● TEXTE FOURNI:
----
Plein FAR sur… La Belgique.

La Belgique est un territoire qui porte de nombreux projets de réhabilitation concernant les lieux de culte. De plus, Mouscron est depuis 1996 jumelée avec Tourcoing, où est situé le projet de reconversion de l’ancienne église Saint-Louis.   
Dans un article diffusé fin 2016, l’évêque de Bruxelles signalait que de trop nombreux sites cultuels étaient en péril et qu’à la vue des besoins de la ville, il serait nécessaire de repenser l’occupation de ces lieux de culte devenu pour beaucoup, déserts. L’idée serait plutôt d’associer lieu de vie et lieu de culte, un partage qui pourrait être la solution a adopter pour satisfaire tous les partis.

« Cette polémique enfle à l’heure où la Région bruxelloise connaît un manque criant de logements et d’écoles. La désacralisation des églises apparaît, selon l’évêque de Bruxelles, comme une solution "en phase avec la réalité". Deux projets concrets de désacralisation illustrent cette réalité. La commune de Boitsfort a annoncé que des logements allaient être créés au sein de l’église Saint-Hubert, qui conservera un espace limité au culte. "Rénover cette église aurait coûté une fortune, d’autant que Boitsfort compte déjà cinq églises sur son territoire pour une population de près de 25.000 habitants, explique Mgr Kockerols. Il faut être réaliste. Dans le cas présent, on rend service à la société en permettant d’affecter une fonction logements à ce lieu peu fréquenté." Même constat pour l’église Saint-Vincent de Paul, à Anderlecht, qui n’accueille plus de communauté chrétienne signifiante, et pour laquelle d’importants travaux de rénovation s’imposaient. L’aménagement et la gestion de ce bâtiment sera donc confié à l’école Sint-Goedele. »
----
Selon le texte fourni, à quelle école l'aménagement et la gestion de l'église Saint-Vincent de Paul, à Anderlecht, seront-ils confiés ? Le matériel qui suit est distinct du texte fourni.
----
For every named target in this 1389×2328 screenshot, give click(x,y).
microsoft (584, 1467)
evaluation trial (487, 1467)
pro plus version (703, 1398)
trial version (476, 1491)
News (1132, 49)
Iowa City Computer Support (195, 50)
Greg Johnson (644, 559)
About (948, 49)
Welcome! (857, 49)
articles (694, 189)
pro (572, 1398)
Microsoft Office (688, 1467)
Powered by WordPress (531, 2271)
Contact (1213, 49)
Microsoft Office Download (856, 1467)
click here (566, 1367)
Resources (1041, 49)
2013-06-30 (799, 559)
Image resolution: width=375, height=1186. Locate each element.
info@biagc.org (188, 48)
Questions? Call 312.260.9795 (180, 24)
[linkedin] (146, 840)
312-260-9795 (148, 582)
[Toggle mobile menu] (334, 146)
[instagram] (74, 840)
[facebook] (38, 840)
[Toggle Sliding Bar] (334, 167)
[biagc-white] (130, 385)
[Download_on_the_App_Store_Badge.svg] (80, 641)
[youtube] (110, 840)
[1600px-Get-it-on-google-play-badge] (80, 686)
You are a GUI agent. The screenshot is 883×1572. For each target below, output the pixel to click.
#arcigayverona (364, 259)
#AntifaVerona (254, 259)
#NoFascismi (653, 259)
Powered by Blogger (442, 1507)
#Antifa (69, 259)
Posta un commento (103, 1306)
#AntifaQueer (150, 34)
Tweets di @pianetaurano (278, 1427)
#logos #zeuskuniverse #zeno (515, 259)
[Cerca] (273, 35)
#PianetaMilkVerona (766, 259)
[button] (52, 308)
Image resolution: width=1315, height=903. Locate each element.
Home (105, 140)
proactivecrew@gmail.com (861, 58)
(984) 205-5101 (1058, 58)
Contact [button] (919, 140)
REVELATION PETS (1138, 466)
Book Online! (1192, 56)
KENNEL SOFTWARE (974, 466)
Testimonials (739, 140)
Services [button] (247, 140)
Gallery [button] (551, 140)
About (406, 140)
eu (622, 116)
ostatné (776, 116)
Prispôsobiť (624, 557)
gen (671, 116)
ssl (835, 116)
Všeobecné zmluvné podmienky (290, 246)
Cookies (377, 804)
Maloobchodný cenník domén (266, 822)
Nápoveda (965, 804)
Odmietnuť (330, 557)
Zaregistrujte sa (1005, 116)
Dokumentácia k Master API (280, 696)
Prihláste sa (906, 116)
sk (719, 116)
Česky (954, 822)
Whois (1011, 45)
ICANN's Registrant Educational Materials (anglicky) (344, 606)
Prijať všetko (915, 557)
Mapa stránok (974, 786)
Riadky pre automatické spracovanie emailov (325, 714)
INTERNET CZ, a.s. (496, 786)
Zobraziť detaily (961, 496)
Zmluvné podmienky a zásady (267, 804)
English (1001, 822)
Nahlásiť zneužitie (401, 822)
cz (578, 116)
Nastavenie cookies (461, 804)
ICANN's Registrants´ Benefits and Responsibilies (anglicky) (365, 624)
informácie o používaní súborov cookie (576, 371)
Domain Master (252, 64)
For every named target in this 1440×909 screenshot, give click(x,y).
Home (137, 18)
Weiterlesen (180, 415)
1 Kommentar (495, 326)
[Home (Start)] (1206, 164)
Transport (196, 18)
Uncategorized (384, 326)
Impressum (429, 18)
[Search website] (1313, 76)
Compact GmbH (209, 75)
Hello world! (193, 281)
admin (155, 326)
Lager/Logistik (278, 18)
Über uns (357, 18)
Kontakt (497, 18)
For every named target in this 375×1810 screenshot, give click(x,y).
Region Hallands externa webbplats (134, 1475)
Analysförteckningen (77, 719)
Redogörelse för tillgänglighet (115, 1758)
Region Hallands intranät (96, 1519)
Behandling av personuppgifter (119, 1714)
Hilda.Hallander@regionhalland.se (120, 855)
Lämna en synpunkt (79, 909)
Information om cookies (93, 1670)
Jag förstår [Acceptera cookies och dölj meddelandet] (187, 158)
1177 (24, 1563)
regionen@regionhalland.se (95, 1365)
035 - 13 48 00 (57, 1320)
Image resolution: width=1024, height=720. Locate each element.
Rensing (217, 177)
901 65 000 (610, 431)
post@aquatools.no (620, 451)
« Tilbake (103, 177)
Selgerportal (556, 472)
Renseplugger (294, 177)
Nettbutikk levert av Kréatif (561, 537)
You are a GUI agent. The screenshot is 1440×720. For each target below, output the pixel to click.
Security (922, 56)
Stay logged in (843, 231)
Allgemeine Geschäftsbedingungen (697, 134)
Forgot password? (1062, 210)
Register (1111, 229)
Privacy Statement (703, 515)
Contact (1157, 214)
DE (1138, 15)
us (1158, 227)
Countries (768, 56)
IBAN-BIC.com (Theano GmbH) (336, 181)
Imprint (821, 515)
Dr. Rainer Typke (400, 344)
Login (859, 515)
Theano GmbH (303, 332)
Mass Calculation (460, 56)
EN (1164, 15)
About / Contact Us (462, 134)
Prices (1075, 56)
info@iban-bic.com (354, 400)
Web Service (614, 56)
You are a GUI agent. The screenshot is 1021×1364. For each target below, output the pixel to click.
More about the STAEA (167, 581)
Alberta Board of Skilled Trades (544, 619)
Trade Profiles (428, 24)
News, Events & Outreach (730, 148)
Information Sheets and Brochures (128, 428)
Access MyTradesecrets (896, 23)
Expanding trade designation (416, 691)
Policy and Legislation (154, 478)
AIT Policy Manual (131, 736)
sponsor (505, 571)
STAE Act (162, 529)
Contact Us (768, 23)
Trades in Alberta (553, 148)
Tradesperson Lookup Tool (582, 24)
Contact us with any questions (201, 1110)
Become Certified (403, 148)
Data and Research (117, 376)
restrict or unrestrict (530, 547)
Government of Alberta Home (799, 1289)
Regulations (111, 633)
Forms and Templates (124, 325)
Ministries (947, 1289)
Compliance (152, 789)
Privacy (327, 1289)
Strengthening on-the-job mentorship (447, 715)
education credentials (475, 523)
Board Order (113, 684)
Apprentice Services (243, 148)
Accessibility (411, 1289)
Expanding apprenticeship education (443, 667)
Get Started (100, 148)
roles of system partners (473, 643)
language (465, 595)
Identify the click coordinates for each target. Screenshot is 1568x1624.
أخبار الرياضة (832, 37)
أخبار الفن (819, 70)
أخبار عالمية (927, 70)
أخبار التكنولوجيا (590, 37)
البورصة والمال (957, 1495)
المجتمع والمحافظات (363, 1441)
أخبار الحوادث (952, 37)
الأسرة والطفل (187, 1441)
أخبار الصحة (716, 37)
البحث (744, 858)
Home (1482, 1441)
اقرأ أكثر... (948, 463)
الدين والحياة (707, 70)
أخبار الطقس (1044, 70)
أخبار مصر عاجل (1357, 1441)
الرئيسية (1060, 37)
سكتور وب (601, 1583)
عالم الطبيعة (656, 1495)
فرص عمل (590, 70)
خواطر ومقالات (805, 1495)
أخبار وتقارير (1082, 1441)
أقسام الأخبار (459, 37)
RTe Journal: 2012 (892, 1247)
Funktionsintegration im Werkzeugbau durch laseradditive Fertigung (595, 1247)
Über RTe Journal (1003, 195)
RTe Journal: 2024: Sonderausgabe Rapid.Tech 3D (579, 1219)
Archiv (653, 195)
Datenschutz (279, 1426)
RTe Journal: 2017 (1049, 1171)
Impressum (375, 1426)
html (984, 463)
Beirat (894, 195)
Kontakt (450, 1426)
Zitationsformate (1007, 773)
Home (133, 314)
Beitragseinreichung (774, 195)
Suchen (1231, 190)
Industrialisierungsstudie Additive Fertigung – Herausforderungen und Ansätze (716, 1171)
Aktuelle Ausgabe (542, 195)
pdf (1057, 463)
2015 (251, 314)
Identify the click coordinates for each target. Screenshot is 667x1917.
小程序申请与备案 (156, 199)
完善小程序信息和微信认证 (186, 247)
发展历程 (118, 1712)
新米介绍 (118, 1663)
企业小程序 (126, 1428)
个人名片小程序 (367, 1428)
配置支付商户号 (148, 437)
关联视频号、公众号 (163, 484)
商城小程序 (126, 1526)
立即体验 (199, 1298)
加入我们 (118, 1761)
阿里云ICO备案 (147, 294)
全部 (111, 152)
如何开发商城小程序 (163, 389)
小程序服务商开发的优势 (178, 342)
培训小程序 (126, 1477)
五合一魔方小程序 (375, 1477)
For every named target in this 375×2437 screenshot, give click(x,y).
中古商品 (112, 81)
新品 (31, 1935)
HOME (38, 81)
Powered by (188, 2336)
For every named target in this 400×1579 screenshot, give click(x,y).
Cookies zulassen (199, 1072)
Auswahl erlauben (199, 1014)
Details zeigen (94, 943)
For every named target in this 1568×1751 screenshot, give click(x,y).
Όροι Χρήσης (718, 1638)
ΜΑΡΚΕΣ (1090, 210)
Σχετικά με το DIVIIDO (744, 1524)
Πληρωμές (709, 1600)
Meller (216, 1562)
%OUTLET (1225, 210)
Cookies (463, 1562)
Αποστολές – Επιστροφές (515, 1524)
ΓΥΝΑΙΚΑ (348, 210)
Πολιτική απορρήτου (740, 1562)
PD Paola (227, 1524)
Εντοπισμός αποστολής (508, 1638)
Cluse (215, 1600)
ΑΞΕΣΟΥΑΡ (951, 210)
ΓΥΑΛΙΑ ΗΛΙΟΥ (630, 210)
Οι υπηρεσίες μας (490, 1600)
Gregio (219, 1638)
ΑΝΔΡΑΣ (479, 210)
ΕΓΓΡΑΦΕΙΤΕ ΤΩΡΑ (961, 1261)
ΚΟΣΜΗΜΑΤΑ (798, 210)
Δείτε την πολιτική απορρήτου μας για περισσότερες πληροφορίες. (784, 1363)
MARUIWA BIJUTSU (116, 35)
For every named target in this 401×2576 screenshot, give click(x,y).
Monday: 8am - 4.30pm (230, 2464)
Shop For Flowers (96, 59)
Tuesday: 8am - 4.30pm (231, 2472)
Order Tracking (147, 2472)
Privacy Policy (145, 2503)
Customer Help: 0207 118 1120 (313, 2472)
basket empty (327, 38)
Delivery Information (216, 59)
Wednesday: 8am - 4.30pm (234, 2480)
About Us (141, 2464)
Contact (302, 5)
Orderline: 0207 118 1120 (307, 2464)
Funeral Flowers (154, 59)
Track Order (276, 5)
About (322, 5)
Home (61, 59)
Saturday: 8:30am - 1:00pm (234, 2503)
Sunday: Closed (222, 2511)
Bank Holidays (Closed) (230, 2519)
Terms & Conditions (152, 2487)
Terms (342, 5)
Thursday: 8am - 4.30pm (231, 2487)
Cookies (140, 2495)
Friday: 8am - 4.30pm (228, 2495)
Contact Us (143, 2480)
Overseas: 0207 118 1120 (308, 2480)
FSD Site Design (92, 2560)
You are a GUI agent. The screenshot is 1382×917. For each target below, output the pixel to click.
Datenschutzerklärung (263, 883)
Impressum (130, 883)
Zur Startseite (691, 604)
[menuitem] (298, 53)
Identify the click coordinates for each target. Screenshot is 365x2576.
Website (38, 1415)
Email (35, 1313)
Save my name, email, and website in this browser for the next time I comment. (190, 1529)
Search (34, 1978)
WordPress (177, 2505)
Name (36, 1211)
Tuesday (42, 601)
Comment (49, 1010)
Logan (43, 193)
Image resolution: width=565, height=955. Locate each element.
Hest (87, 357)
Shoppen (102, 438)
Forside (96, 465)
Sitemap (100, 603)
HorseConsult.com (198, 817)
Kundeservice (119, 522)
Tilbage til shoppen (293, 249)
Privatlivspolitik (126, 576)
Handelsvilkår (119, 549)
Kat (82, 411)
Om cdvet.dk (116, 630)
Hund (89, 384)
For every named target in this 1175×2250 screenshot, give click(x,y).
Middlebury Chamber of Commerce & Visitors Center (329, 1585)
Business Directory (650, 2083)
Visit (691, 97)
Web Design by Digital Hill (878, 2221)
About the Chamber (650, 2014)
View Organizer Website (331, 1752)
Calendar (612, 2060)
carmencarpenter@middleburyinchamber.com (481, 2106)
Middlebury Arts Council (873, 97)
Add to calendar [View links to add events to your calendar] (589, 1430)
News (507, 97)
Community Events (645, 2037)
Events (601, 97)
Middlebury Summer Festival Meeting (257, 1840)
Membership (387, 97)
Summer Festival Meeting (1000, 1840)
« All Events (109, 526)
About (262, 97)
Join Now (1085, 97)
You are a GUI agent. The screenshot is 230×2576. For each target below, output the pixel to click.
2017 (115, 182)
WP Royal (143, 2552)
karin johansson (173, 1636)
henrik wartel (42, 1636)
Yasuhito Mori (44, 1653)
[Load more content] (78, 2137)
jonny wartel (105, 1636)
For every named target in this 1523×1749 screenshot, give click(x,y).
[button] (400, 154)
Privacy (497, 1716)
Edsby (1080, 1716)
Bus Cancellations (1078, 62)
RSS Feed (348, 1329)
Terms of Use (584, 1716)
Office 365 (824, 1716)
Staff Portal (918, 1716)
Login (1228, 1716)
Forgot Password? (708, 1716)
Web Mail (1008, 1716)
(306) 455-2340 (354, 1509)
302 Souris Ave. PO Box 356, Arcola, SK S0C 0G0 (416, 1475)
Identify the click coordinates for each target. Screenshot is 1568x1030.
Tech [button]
----
● RÉPONSE AU PROBLÈME: À l'école Sint-Goedele.